Ces expériences formèrent le socle de son engagement futur à Moret, où elle décida de s’installer dès 1881. La vieille cité doit une grande partie de sa renommée aux bonnes sœurs, et notamment à l’excellent sucre d’orge qui constitue la première industrie du Pays de Moret. Cette réussite est en partie due aux initiatives audacieuses et novatrices de Sœur Marie-Joseph, qui ont non seulement doublé la renommée du Sucre d’Orge des Religieuses de Moret, mais aussi augmenté sa production. Ses sacrifices ont également permis d’acquérir la maison historique du Bon Saint-Jacques, où s’installera l’actuelle maison de vente. Ainsi, l’épithète de “seconde fondatrice” du sucre d’orge, attribuée par l’Abbé Louis-Alexandre Pougeois, auteur de “l’antique et cité royale de Moret”, trouve ici toute sa justification.

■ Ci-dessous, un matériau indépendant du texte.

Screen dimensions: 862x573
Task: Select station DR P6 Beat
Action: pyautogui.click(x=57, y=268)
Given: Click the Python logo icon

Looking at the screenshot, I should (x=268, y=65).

Lorsque la Grande Guerre éclata en 1914, la Croix-Rouge Française avait depuis longtemps établi une ambulance à la maison de retraite des Religieuses de Moret. Le drapeau de la Croix-Rouge flottait au-dessus de la porte de la maison Saint-Joseph, et l’Hôpital Auxiliaire n°26 fut inauguré. Plus de 1500 soldats blessés y défilèrent, totalisant 40 000 journées d’hospitalisations, depuis son ouverture le 2 août 1914 jusqu’à sa fermeture le 9 février 1919.

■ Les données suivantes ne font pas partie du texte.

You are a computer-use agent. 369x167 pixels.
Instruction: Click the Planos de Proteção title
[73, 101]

Sœur Marie-Joseph ne se contenta pas de soigner les corps ; elle apporta également réconfort et soutien aux âmes des soldats. Au lendemain de la Grande Guerre, le 18 février 1919, le Président Raymond Poincaré lui décerna la Médaille d’Argent de la Reconnaissance Française, accompagnée d’une mention très élogieuse. Sa dernière grande œuvre fut une contribution significative à la ville de Moret pour la construction du nouvel hôpital, grâce aux dons personnels reçus de la famille Burat. La Révérende Sœur Marie-Joseph s’éteignit le 6 juin 1934, à l’âge de 78 ans, après avoir dédié 53 ans de sa vie à Moret-sur-Loing. Sa disparition fut l’occasion d’un hommage unanime à cette femme exceptionnelle qui avait dirigé l’hôpital pendant plus de 50 ans.

Il est rare de trouver une maison à Moret qui n’ait pas bénéficié de ses bienfaits. Dès ses débuts dans la ville, elle se consacra à l’édification de la maison de retraite Saint-Joseph, qu’elle avait fondée et qu’elle transforma en hôpital durant la guerre, avant de la reconvertir en maison de retraite par la suite.

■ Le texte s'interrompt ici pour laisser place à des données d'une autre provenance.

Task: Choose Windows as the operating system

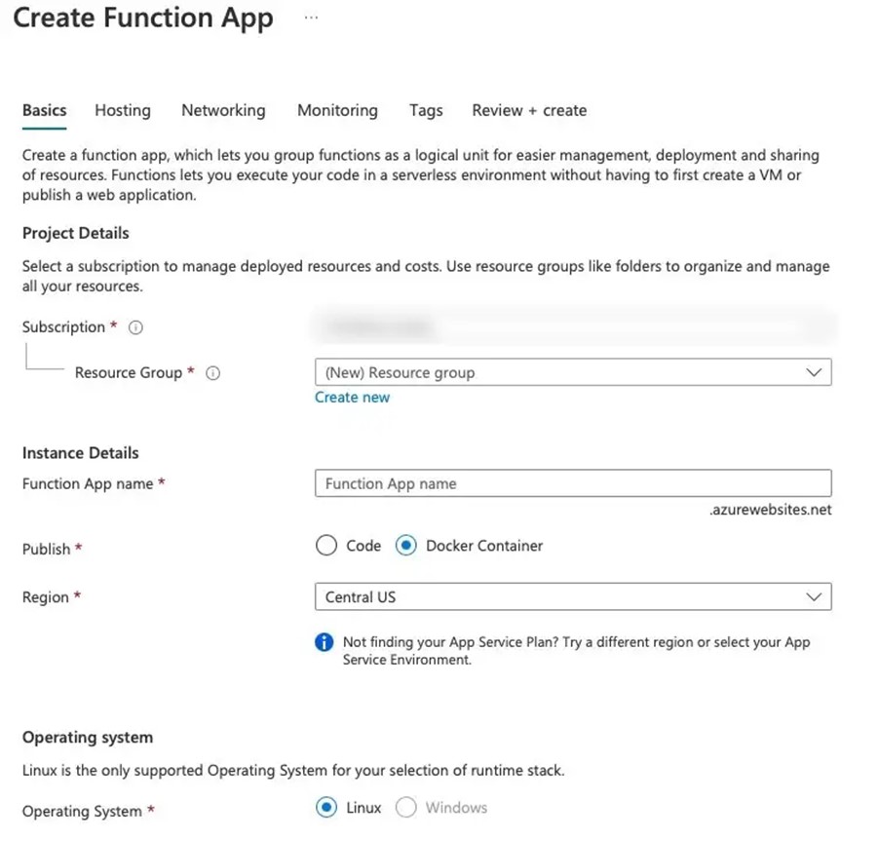Action: pos(406,807)
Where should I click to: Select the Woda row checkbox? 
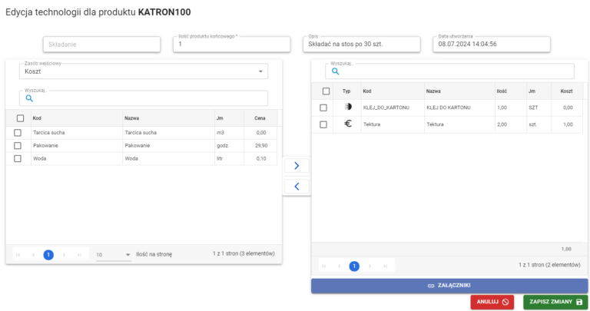pos(18,158)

Sœur Marie-Joseph repose au cimetière de Moret, conformément à ses dernières volontés, non loin des soldats qu’elle avait soignés avec tant de dévouement et de bienveillance.

Cette année 2024 marque les 90 ans de sa disparition. À l’approche de la Journée Internationale des Droits des Femmes, s’il est une figure à célébrer à Moret-Loing-et-Orvanne, c’est bien celle de cette héroïne pas comme les autres.